## Aim of the exercise
Search the entries below for "option". Report each line where it occurs.

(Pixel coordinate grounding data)
******

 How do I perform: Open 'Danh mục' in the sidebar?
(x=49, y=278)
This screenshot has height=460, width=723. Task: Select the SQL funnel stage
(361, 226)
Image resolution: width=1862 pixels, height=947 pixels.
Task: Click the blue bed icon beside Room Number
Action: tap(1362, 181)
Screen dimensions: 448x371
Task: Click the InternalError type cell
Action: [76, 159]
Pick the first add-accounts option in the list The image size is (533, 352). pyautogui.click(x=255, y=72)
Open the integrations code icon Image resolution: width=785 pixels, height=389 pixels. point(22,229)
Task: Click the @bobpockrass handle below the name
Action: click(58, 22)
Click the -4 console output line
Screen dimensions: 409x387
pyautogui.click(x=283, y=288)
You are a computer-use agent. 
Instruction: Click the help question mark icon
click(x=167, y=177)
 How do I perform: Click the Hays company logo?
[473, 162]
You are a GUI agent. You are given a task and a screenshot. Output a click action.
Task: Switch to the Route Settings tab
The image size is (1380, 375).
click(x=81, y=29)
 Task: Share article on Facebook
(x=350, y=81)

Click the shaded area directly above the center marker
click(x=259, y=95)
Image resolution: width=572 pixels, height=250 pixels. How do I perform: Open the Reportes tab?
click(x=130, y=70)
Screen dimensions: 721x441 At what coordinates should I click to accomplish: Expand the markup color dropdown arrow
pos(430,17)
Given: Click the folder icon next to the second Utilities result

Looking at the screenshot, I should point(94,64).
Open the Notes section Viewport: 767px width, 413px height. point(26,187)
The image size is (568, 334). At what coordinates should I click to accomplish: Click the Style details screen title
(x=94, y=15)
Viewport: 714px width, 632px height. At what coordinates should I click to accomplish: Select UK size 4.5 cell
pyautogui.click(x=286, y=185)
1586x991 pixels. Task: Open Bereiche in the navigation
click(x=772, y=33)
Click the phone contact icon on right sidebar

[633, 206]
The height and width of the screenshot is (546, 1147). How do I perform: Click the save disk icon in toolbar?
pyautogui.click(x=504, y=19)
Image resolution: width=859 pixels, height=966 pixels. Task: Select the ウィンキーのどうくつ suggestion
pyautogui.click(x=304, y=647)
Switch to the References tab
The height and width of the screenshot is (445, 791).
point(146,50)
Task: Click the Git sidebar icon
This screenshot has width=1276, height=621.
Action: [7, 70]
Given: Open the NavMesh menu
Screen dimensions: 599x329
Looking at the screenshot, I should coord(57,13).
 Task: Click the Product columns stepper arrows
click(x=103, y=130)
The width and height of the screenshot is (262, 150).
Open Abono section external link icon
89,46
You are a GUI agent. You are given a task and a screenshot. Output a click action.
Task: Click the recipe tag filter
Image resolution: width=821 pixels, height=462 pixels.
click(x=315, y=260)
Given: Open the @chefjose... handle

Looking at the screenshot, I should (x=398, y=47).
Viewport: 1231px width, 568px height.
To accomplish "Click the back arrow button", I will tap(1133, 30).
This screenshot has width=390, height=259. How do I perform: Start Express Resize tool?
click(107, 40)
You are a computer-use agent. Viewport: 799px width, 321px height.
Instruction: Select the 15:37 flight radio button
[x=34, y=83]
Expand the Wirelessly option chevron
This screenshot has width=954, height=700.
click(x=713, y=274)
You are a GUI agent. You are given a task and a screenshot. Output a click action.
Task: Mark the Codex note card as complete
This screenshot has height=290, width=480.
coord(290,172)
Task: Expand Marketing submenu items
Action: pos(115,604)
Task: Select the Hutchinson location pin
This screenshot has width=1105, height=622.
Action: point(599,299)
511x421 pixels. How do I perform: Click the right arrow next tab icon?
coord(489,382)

******

## Exercise result
Pick the first add-accounts option in the list The image size is (533, 352). pyautogui.click(x=255, y=72)
Expand the Wirelessly option chevron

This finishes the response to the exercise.